**EXERCISE PASSAGE:**
┌──

Scientists Seek Best Way to Clean Up the Toxic Passaic River in New Jersey
Nov. 20As Bob Chant squeezed through the gap in the chain-link fence, it was clear how little respect the Passaic River has gotten.
Chant, a Rutgers University oceanographer, was in Newark on Friday to study the river and answer what may be one of New Jersey's costliest questions: how best to deal with the toxic muck that fouls it.
Contaminated for centuries by industry and sewage, the Passaic now holds a toxic stew of PCBs, dioxins and other chemicals in its riverbed. Environmentalists say the only way to save the river is to dredge it. But that could cost hundreds of millions of dollars and some wonder if it might even do more harm than good.
Chant and his colleagues are looking for answers.
But first, the scientist had to navigate an industrial wasteland. Seeking the river, Chant came to the foot of Blanchard Street, a dead-end drive that leads to an abandoned factory at the Passaic's edge. He circled through a field of chest-high weeds, past a dead chicken and a child's sneaker, and ended up at a dilapidated, asphalt-covered pier that sagged into the water.
Nuzzled at the edge was a Rutgers research boat, piled high with sonar equipment, temperature sensors and computer equipment all intended to probe the depths of one of New Jersey's dirtiest stretches of water.

└──

Continue the news story about cleaning up the Passaic River, starting right after its last sentence.

**ENTRIES PROVIDED:**
┌──

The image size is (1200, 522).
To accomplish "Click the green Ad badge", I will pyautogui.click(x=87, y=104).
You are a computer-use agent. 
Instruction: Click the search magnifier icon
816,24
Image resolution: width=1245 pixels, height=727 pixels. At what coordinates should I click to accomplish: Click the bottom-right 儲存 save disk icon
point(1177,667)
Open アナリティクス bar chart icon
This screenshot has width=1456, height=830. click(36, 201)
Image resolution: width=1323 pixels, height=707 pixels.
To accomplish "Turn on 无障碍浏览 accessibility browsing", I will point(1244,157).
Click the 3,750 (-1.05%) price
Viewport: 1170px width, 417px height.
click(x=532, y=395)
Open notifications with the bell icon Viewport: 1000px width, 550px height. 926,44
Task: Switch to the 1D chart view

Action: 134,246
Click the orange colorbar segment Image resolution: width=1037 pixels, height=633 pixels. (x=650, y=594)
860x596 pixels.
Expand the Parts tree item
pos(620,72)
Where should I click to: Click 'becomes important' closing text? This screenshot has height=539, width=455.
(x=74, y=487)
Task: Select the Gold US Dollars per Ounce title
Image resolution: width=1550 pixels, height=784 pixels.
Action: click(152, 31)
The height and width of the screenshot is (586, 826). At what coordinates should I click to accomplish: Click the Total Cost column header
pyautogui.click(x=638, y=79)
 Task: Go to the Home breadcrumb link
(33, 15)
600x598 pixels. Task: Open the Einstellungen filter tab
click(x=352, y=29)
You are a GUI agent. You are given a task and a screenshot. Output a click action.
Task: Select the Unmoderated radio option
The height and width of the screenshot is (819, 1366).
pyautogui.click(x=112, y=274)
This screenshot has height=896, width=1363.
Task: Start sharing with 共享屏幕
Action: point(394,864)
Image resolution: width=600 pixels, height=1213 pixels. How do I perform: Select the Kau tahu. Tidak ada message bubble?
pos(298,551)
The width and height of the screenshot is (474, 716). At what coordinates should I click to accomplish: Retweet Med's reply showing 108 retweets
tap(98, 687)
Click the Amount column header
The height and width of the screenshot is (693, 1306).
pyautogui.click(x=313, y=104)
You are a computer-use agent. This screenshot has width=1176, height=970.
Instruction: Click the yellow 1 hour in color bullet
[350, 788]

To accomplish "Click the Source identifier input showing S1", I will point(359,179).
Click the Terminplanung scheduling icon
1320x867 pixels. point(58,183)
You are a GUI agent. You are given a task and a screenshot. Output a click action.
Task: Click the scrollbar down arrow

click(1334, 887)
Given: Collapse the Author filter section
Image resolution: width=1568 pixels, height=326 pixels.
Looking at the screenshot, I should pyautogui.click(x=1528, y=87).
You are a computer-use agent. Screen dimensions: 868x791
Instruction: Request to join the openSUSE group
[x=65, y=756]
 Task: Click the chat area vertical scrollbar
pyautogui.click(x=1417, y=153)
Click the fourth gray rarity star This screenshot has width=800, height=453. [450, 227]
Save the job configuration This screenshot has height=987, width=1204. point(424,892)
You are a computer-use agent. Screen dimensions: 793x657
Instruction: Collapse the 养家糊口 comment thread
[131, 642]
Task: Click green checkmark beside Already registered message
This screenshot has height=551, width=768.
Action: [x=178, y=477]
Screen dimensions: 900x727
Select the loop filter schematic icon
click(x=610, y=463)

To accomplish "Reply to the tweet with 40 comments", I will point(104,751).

└──

**WRITTEN ANSWER:**
The Passaic, it turns out, still has mysteries for scientists. The information Chant's team is gathering the shape of the river's currents, the salinity of its depths, how muck spreads and settles in the water could help decide whether dredging is the solution or a colossal waste.
"It's a huge decision the state has to make," Chant says. "Should you dredge or not? You need good science to make that decision. That's why we're out here."
Estimates of the cost of dredging the Passaic range widely, from $80 million for removing a few contaminated hot spots, into the billions if a cleanup includes the entire lower river from Newark Bay to the Dundee Dam between Passaic and Garfield. Along the Hudson River in upstate New York, an effort to clean up PCB-tainted sediment is expected to cost $500 million.
As a result, government and industry are waiting for guidance from experts like Chant.
"We're all in favor of figuring out the best way to do this," said Michael Turner, a spokesman for the company that owns Diamond Alkali, the former pesticide factory blamed for much of the pollution in the river.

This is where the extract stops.